*Extracted entries*:
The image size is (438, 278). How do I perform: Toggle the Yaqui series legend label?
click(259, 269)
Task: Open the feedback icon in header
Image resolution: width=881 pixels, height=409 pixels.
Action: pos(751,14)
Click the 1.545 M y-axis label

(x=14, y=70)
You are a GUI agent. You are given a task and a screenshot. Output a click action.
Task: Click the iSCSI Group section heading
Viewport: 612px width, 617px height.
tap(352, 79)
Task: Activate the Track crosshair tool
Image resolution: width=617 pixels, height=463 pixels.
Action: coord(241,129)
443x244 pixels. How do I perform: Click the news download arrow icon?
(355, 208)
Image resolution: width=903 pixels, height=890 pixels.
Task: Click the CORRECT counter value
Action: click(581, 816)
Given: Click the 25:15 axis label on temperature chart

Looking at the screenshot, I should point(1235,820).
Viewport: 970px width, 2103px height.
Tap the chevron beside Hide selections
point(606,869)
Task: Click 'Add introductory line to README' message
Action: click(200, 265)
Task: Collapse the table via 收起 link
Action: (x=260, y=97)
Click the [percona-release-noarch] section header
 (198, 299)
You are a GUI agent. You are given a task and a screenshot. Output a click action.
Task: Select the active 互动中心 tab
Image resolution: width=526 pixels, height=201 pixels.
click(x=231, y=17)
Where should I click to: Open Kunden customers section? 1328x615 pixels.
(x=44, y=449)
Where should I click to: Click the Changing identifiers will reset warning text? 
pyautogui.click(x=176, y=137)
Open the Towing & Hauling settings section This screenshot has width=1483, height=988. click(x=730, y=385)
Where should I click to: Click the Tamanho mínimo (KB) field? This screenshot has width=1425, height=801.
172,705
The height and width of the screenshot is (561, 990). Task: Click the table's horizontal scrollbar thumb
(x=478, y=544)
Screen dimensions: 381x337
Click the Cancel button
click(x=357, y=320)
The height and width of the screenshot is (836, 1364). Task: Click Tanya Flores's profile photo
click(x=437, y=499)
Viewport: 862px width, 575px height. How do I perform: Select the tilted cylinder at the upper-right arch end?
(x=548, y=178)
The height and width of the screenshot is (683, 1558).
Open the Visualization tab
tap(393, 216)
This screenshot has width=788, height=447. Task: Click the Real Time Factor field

*Your task*: Rewrite all of the data above, substituting "Which spot should I click to" for every "Where should I click to" and leaving everything else unchanged.

*The solution*:
The image size is (438, 278). How do I perform: Toggle the Yaqui series legend label?
click(259, 269)
Task: Open the feedback icon in header
Image resolution: width=881 pixels, height=409 pixels.
Action: pos(751,14)
Click the 1.545 M y-axis label

(x=14, y=70)
You are a GUI agent. You are given a task and a screenshot. Output a click action.
Task: Click the iSCSI Group section heading
Viewport: 612px width, 617px height.
tap(352, 79)
Task: Activate the Track crosshair tool
Image resolution: width=617 pixels, height=463 pixels.
Action: coord(241,129)
443x244 pixels. How do I perform: Click the news download arrow icon?
(355, 208)
Image resolution: width=903 pixels, height=890 pixels.
Task: Click the CORRECT counter value
Action: click(581, 816)
Given: Click the 25:15 axis label on temperature chart

Looking at the screenshot, I should point(1235,820).
Viewport: 970px width, 2103px height.
Tap the chevron beside Hide selections
point(606,869)
Task: Click 'Add introductory line to README' message
Action: click(200, 265)
Task: Collapse the table via 收起 link
Action: (x=260, y=97)
Click the [percona-release-noarch] section header
 (198, 299)
You are a GUI agent. You are given a task and a screenshot. Output a click action.
Task: Select the active 互动中心 tab
Image resolution: width=526 pixels, height=201 pixels.
click(x=231, y=17)
Which spot should I click to: Open Kunden customers section? 1328x615 pixels.
(x=44, y=449)
Which spot should I click to: Click the Changing identifiers will reset warning text? 
pyautogui.click(x=176, y=137)
Open the Towing & Hauling settings section This screenshot has width=1483, height=988. click(x=730, y=385)
Which spot should I click to: Click the Tamanho mínimo (KB) field? This screenshot has width=1425, height=801.
172,705
The height and width of the screenshot is (561, 990). Task: Click the table's horizontal scrollbar thumb
(x=478, y=544)
Screen dimensions: 381x337
Click the Cancel button
click(x=357, y=320)
The height and width of the screenshot is (836, 1364). Task: Click Tanya Flores's profile photo
click(x=437, y=499)
Viewport: 862px width, 575px height. How do I perform: Select the tilted cylinder at the upper-right arch end?
(x=548, y=178)
The height and width of the screenshot is (683, 1558).
Open the Visualization tab
tap(393, 216)
This screenshot has width=788, height=447. Task: Click the Real Time Factor field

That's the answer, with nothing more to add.